Please filter the data below down to the lines holding the string "Eingabehilfen".
::: MATERIAL SUPPLIED :::
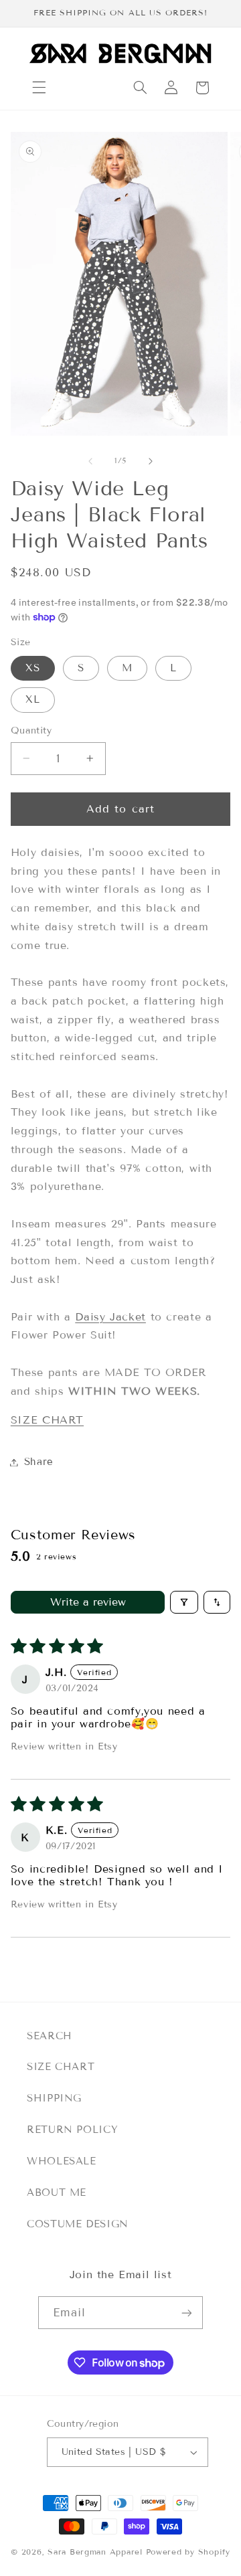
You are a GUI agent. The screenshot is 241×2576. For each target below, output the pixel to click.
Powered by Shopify (188, 2552)
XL (32, 699)
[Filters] (184, 1602)
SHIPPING (54, 2098)
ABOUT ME (56, 2192)
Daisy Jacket (110, 1316)
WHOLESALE (61, 2161)
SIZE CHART (47, 1419)
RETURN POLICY (72, 2130)
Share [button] (39, 1462)
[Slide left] (90, 461)
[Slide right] (150, 461)
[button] (38, 87)
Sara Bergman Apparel (95, 2552)
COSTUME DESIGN (78, 2224)
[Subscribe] (186, 2312)
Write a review (88, 1602)
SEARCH (49, 2036)
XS (32, 668)
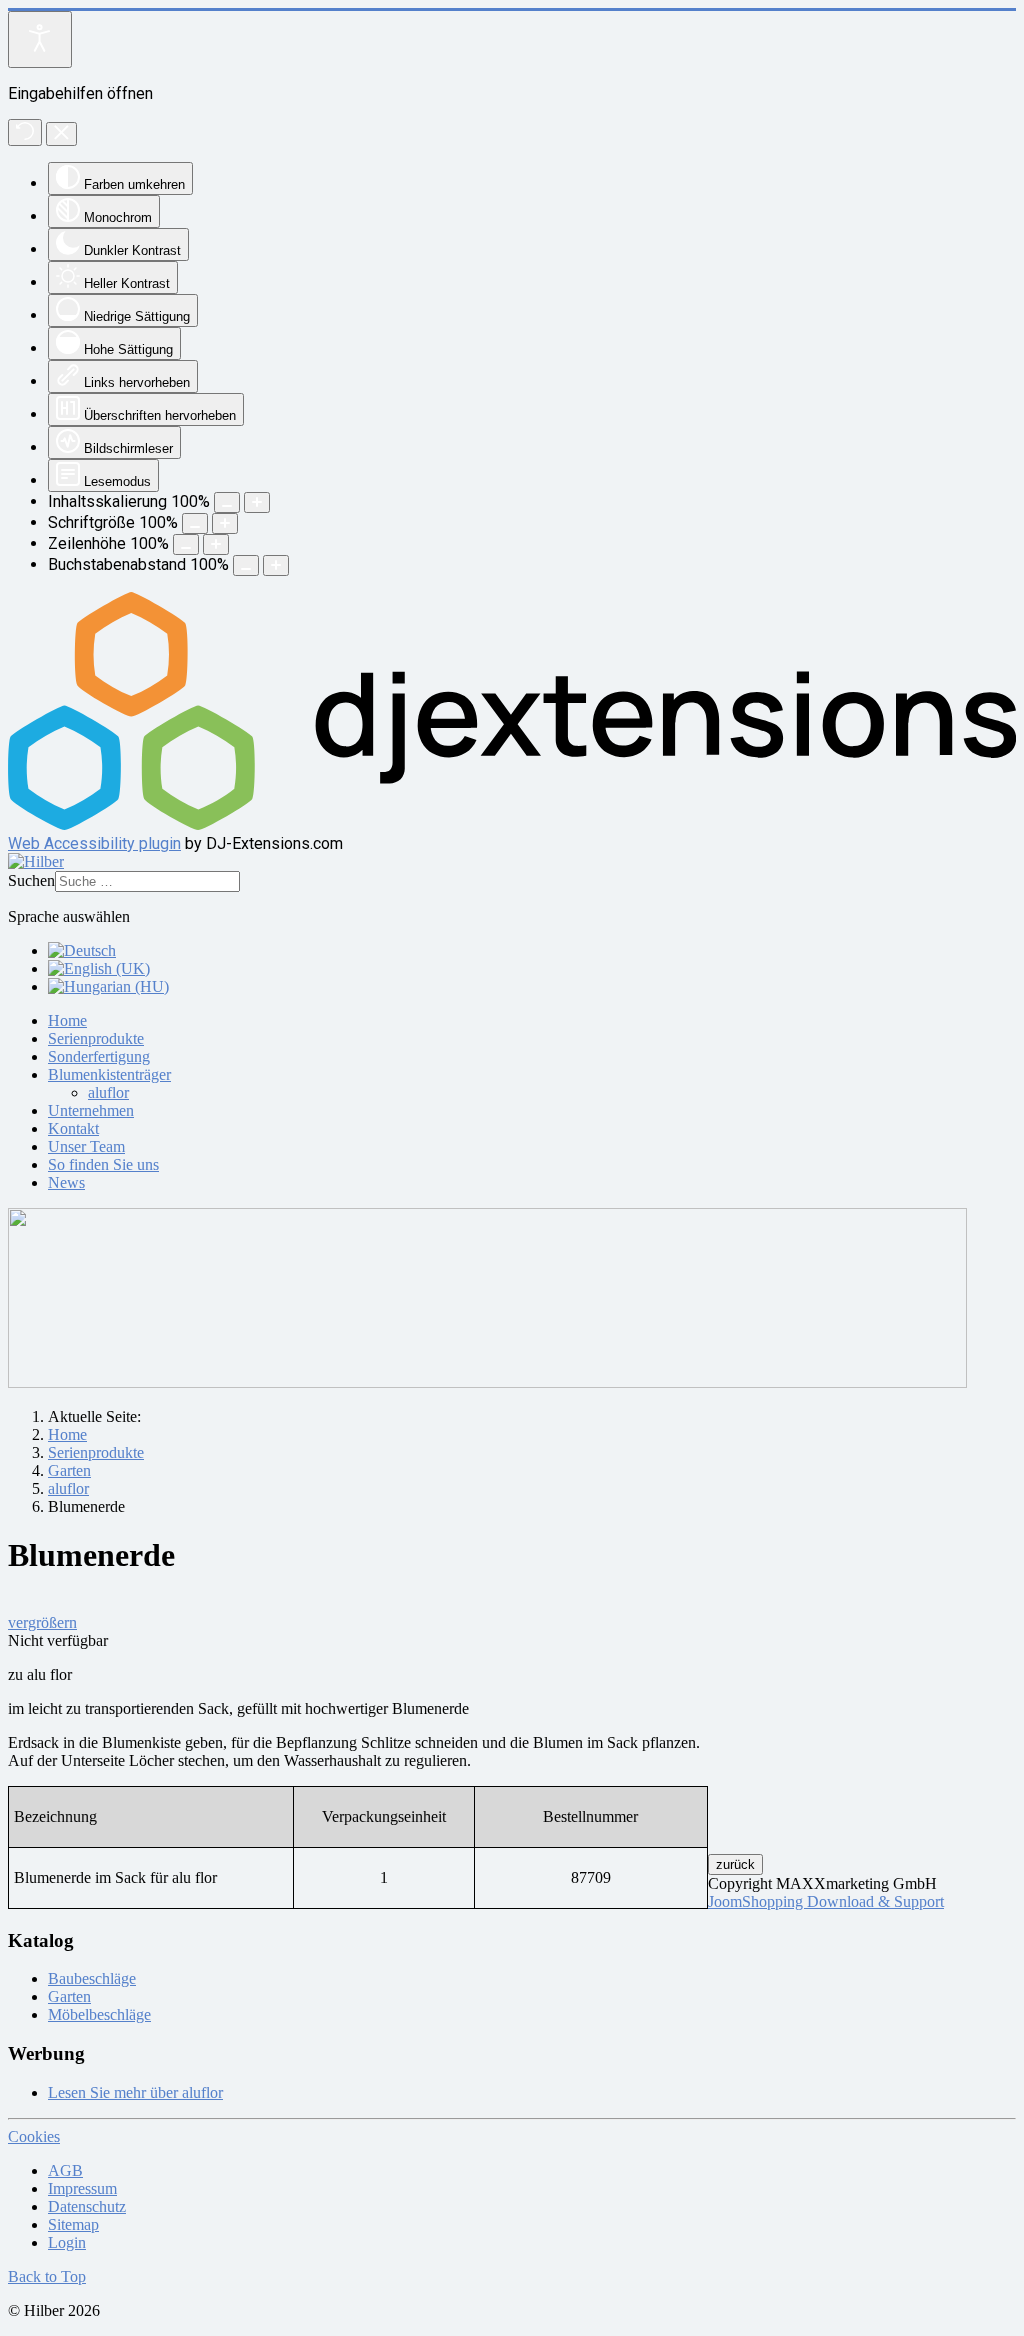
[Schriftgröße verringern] (195, 523)
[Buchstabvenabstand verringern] (246, 565)
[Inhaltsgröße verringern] (227, 502)
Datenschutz (87, 2206)
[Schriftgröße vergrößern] (225, 523)
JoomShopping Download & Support (826, 1901)
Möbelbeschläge (99, 2014)
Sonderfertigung (99, 1056)
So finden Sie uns (103, 1164)
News (66, 1182)
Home (67, 1020)
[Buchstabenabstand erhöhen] (276, 565)
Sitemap (73, 2224)
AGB (65, 2170)
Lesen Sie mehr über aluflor (135, 2092)
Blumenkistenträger (109, 1074)
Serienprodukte (96, 1038)
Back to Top (47, 2276)
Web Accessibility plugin (94, 843)
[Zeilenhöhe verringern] (186, 544)
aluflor (108, 1092)
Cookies (34, 2136)
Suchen (31, 880)
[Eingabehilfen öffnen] (40, 39)
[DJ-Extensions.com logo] (512, 824)
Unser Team (86, 1146)
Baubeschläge (92, 1978)
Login (67, 2242)
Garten (69, 1996)
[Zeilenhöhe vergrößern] (216, 544)
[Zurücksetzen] (25, 132)
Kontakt (73, 1128)
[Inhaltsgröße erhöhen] (257, 502)
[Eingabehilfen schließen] (61, 134)
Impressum (82, 2188)
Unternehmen (91, 1110)
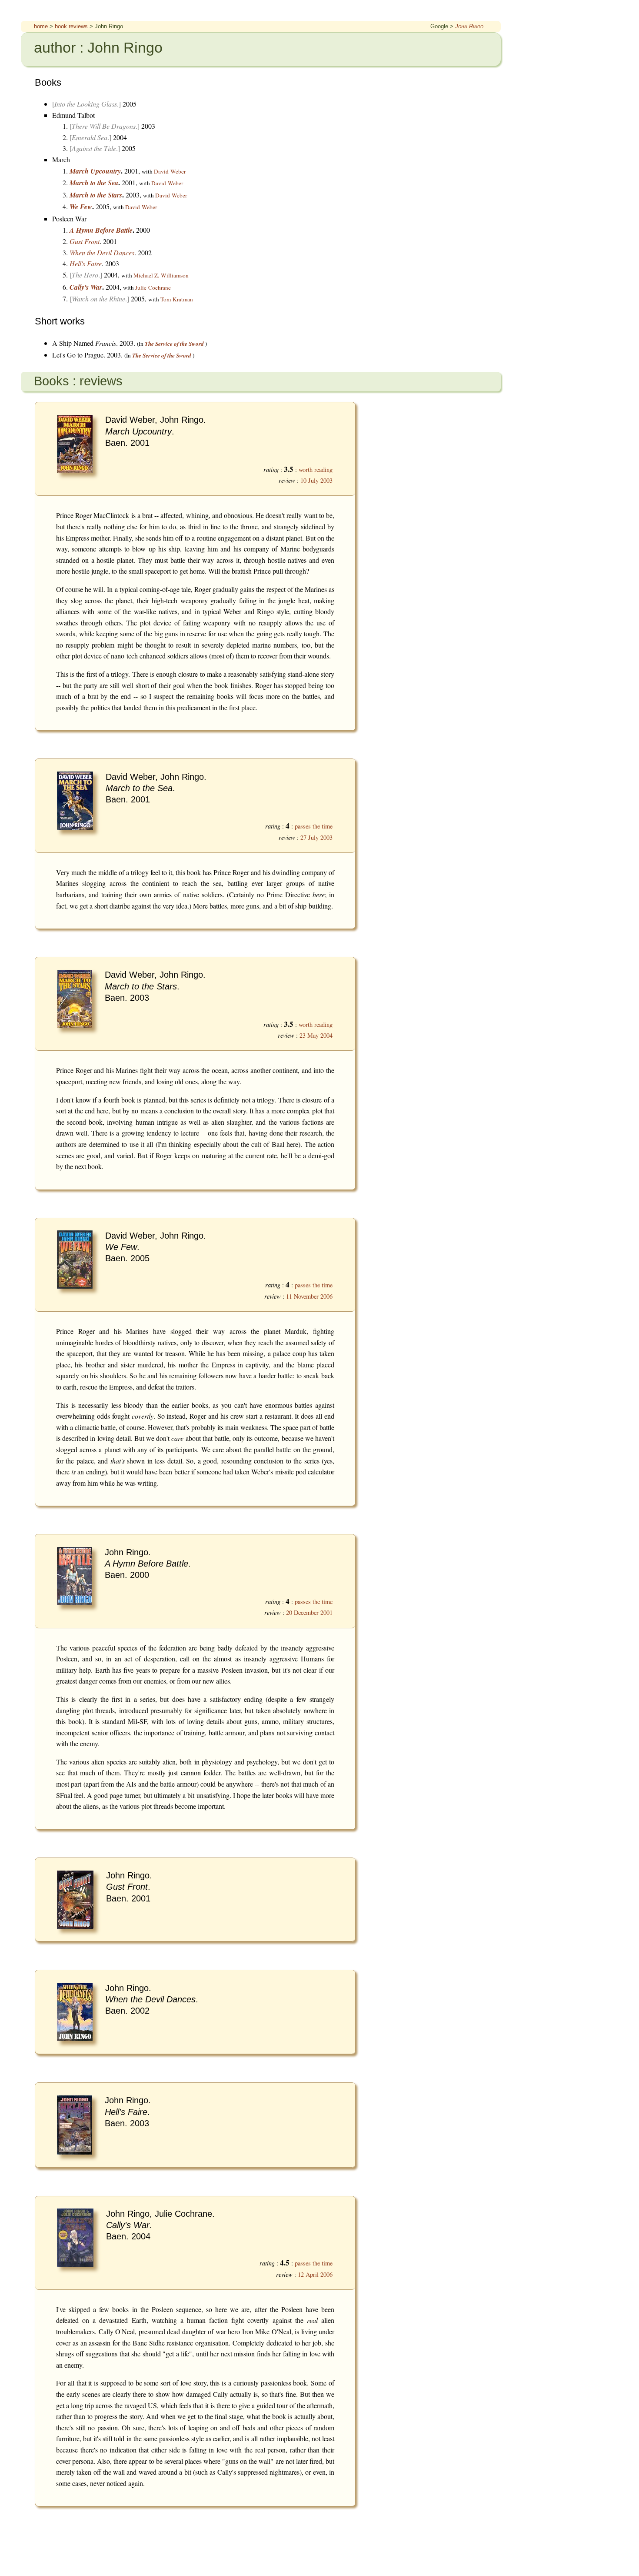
:::
**ANSWER SPACE**
[Eingabehilfen öffnen] (40, 39)
[Eingabehilfen schließen] (61, 134)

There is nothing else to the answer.